A RAG-Based Question-Answering Solution for Cyber-Attack Investigation and Attribution
Sampath Rajapaksha, Ruby Rani, Erisa Karafili
TL;DR
The paper addresses the need for reliable, up-to-date information to support cyber-attack investigation and attribution, where large language models alone risk hallucination and outdated knowledge. It proposes the first Retrieval Augmented Generation (RAG) based QA system that uses the AttackER knowledge base to answer investigator questions with verifiable sources. The authors construct a domain-specific KB, generate QA pairs, implement a RAG-based QA app, and show that few-shot prompting and source-backed answers improve reliability, outperforming GPT-3.5 and GPT-4o in several metrics. They establish a practical, deployable QA solution for cyber forensics and outline future work on continuous KB updating and retrieval enhancements to further improve accuracy and latency.
Abstract
In the constantly evolving field of cybersecurity, it is imperative for analysts to stay abreast of the latest attack trends and pertinent information that aids in the investigation and attribution of cyber-attacks. In this work, we introduce the first question-answering (QA) model and its application that provides information to the cybersecurity experts about cyber-attacks investigations and attribution.
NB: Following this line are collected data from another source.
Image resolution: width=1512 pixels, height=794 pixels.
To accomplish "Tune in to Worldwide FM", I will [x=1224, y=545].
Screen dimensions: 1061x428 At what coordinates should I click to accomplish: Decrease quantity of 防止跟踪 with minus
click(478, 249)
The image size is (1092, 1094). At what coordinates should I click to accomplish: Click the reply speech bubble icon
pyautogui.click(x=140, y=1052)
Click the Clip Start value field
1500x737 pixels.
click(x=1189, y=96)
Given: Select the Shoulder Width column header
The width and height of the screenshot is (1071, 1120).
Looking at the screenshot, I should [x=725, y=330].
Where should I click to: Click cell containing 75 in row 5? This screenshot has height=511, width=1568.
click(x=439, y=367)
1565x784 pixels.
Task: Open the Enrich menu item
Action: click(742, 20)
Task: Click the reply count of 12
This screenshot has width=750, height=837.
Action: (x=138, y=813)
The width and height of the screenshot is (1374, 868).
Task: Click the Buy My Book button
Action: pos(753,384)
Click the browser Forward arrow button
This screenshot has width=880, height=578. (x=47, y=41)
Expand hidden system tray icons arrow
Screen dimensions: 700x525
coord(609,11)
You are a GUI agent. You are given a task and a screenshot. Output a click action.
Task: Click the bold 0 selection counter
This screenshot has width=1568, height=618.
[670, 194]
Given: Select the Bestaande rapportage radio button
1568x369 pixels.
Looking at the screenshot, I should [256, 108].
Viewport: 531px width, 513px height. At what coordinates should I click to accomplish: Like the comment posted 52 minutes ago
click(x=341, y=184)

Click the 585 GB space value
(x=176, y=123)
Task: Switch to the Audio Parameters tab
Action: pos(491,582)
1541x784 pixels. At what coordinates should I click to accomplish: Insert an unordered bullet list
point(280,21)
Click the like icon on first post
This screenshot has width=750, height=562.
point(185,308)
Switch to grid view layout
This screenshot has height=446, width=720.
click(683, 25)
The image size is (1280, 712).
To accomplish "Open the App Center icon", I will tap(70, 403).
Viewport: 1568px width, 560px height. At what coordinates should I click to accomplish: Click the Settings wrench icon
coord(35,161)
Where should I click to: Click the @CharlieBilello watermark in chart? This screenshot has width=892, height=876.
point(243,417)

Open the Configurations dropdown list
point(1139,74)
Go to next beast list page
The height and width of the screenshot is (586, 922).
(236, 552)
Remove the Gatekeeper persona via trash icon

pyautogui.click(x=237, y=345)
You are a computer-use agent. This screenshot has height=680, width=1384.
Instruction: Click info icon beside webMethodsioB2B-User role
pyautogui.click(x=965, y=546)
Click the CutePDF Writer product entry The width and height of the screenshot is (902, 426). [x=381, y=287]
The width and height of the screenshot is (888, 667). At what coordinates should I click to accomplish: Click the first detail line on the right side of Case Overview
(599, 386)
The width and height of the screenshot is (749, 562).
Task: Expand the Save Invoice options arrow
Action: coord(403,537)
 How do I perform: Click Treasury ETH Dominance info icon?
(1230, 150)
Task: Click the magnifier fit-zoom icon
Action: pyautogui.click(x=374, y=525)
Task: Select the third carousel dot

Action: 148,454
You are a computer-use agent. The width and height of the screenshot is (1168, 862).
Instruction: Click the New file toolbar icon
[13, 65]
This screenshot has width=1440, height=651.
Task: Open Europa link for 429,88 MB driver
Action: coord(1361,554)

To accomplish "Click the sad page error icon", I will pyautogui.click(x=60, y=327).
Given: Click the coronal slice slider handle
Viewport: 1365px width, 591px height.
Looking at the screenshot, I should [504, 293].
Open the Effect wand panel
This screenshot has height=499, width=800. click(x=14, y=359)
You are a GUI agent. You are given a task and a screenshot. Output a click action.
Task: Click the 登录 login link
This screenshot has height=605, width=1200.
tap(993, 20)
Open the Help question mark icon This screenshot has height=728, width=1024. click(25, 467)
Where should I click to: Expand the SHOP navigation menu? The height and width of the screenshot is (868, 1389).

Our QA model is based on Retrieval Augmented Generation (RAG) techniques together with a Large Language Model (LLM) and provides answers to the users' queries based on either our knowledge base (KB) that contains curated information about cyber-attacks investigations and attribution or on outside resources provided by the users. We have tested and evaluated our QA model with various types of questions, including KB-based, metadata-based, specific documents from the KB, and external sources-based questions. We compared the answers for KB-based questions with those from OpenAI's GPT-3.5 and the latest GPT-4o LLMs. Our proposed QA model outperforms OpenAI's GPT models by providing the source of the answers and overcoming the hallucination limitations of the GPT models, which is critical for cyber-attack investigation and attribution. Additionally, our analysis showed that when the RAG QA model is given few-shot examples rather than zero-shot instructions, it generates better answers compared to cases where no examples are supplied in addition to the query.